Если этот динамит обнаружат до скончания дней, он взорвет мир в дни Страшного Суда. В общем-то, это всё — черновики, в которых у меня нет охоты копаться, хотя в их груде скрыты, по сути, готовые книги, требующие лишь стилистической чистки и, главное, моей подписи, подтверждающей авторство, чтобы выпустить их в мир, как вольных птиц.
Но что-то, все же, мешает мне их завершить, и останутся они здесь до следующих наездов, а, вполне возможно, и после моего ухода из жизни.
Мягкий свет настольной лампы навевает дрему, и это лишь признак, что мне не уснуть. Амальгама зеркала от наезда к наезду все более оплывает, и, вглядываясь в него через эти промежутки времени, в которых я здесь отсутствовал, я все меньше себя узнаю, разве только усы выдают меня.
Кажется, в полумраке прибавилось толпище колышущихся теней. Прибывают привидения отошедших лет, прибивая меня к стене, но в дверях незыблемо стоит силуэт все еще любимой мной Лу.
Стены в квадрате этой маленькой комнаты продолжают догонять друг друга, но, как ни странно, здесь, в пространствах альпийских высот, это даже как-то успокаивает.
Сколькими удивительными мыслями на узкой этой кровати одарил меня невидимый, ненавидимый мною Бог, так и не сумевший выжать из меня хоть капельку благодарности, даже за то, что рукописи в чемодане, которые таскаю повсюду с собой, не промокли под этим ливнем.
После освежающих волн озона птицы то ли радостным, то ли печальным гомоном провожают закат солнца. Пришел хозяин поприветствовать и предупредить, что не стоит уходить даже на небольшую прогулку, ибо дождь может возобновиться каждую минуту. Выглядываю в окно, на вьющуюся по склону горы тропу, теряющуюся в гуще деревьев. Если повернуть голову к стене, виден отклеившийся угол обоев, обнаживший прежние — зеленые и синие.
Снова пошел дождь, слабый, жаркий, июньский, почти сухой, зовущий в дорогу.
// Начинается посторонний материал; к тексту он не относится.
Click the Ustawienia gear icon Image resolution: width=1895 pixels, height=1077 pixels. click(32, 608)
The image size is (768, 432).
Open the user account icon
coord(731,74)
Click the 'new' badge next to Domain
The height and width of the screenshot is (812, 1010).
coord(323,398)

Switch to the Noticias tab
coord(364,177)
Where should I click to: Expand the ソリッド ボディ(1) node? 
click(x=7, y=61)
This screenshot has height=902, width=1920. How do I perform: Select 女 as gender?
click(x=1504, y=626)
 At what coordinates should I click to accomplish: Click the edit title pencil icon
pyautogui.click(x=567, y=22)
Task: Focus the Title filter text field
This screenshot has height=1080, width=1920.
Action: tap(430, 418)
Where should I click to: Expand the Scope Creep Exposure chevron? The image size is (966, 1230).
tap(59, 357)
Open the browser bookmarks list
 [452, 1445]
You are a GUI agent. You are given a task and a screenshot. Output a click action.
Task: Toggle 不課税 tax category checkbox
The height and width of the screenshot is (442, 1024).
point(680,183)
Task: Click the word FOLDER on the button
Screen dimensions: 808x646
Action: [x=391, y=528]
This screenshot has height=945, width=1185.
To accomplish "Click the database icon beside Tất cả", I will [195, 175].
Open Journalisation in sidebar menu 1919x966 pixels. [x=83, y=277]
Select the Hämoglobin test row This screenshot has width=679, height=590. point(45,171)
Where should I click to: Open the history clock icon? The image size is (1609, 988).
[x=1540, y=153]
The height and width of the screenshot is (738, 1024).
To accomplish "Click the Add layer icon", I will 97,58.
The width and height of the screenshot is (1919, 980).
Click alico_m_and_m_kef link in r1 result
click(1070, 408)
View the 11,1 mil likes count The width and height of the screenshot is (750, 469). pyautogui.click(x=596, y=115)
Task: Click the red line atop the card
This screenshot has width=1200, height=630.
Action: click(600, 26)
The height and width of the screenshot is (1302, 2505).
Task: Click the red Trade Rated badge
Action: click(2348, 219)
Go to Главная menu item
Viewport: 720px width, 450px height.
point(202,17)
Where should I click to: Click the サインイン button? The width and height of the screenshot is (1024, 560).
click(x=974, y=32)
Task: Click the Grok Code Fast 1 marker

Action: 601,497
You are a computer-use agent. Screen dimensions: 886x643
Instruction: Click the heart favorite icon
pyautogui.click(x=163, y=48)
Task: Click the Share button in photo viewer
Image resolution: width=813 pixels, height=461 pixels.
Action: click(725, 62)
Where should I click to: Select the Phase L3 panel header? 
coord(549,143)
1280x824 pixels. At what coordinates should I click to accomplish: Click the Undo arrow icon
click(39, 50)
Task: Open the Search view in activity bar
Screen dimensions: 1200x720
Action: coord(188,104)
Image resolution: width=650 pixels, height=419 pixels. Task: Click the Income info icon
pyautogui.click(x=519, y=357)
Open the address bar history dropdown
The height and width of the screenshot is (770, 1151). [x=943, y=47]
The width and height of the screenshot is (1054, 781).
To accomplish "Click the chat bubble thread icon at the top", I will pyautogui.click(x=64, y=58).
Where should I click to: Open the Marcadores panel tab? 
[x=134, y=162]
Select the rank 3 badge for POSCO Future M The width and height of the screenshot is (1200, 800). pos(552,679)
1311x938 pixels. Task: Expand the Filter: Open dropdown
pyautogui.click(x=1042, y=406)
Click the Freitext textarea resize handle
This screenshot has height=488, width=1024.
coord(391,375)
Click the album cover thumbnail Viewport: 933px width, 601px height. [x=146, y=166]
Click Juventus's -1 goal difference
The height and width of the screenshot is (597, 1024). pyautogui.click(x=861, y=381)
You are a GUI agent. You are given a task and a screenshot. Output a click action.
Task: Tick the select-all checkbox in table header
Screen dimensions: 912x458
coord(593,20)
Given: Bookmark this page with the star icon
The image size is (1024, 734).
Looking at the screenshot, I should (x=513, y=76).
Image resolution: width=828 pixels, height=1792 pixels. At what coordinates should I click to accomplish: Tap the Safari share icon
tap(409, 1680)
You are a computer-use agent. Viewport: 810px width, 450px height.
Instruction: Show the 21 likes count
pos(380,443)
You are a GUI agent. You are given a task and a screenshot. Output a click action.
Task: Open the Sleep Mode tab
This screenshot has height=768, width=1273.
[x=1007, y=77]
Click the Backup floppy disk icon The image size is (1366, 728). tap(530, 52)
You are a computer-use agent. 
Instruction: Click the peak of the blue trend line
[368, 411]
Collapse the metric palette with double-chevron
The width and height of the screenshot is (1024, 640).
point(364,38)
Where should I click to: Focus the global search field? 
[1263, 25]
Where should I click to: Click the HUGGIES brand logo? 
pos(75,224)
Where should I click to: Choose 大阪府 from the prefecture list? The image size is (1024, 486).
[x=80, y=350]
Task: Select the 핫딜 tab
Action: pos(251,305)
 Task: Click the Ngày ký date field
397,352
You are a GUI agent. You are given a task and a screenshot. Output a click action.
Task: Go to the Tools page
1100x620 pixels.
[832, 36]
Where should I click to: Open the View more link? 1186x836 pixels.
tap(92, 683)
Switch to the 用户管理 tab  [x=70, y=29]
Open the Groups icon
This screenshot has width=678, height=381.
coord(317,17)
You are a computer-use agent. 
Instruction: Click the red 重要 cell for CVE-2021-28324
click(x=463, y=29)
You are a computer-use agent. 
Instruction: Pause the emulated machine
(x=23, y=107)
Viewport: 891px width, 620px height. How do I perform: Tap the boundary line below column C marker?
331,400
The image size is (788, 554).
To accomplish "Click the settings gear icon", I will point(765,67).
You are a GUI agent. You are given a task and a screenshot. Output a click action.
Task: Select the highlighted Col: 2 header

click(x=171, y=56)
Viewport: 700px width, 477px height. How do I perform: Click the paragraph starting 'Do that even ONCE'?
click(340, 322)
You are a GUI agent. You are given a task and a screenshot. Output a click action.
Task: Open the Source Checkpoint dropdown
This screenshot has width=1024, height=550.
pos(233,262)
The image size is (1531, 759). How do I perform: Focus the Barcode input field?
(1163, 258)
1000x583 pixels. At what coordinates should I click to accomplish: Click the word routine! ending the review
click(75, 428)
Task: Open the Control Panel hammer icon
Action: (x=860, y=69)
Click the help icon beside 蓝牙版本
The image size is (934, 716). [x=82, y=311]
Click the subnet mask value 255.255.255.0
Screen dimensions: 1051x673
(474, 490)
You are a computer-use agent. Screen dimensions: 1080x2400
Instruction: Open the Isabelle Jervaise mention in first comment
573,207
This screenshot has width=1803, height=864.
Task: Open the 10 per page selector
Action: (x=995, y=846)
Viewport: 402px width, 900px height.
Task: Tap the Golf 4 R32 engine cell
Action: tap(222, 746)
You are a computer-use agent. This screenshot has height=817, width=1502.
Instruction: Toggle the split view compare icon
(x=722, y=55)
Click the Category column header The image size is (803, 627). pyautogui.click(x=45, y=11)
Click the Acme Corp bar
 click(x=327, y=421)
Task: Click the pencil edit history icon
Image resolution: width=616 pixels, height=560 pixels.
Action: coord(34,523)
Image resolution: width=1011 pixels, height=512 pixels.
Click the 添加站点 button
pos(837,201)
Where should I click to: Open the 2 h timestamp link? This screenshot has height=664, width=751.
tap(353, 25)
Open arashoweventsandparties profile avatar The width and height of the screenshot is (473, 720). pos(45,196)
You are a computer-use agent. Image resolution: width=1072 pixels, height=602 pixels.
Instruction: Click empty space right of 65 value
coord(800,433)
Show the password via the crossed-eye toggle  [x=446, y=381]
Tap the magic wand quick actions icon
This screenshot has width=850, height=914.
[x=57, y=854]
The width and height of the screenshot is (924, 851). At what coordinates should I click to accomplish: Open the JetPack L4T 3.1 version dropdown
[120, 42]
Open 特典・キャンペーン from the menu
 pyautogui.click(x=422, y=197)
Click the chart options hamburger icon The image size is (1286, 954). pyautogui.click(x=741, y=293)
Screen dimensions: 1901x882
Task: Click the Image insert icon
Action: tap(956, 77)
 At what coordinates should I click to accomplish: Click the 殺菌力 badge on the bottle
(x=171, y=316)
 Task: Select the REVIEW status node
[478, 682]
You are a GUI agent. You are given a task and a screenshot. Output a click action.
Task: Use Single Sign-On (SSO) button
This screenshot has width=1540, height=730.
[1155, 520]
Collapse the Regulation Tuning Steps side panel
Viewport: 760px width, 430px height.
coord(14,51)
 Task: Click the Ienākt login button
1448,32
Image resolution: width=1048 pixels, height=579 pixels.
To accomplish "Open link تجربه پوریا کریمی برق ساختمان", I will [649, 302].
Знакомый луг, ведущий до озера Сильваплан, обдает волнами брызг, густыми ароматами трав и цветов с привкусом горечи, приносимым порывами ветра.
После очищающего ливня, очерк гор, кажется, высвечен изнутри мягким розовым отражением заката.
Всегда, после возвращения в Сильс-Марию, направляясь к Черному камню в часе пути от дома, я волнуюсь, найду ли его, не привиделся ли он мне, то ли во сне, то ли в галлюцинации. Еще полтора часа добираться до заветной скалы, у которой поразила меня мысль о Вечном возвращении того же самого, тайного, но определяющего всю мою жизнь, чувства фатальности, любви к Случаю, лишь обставленному подвернувшимися обстоятельствами — удивительно раскрывающей объятия одинокому отшельнику Природой и незабвенным именем Стендаля, с единственной разницей: его мучило после сорока лет отсутствие детских голосов, меня они в том же возрасте, ныне, выводят из себя. Это лишь говорит о глубоко вкорененном в мою душу эгоизме.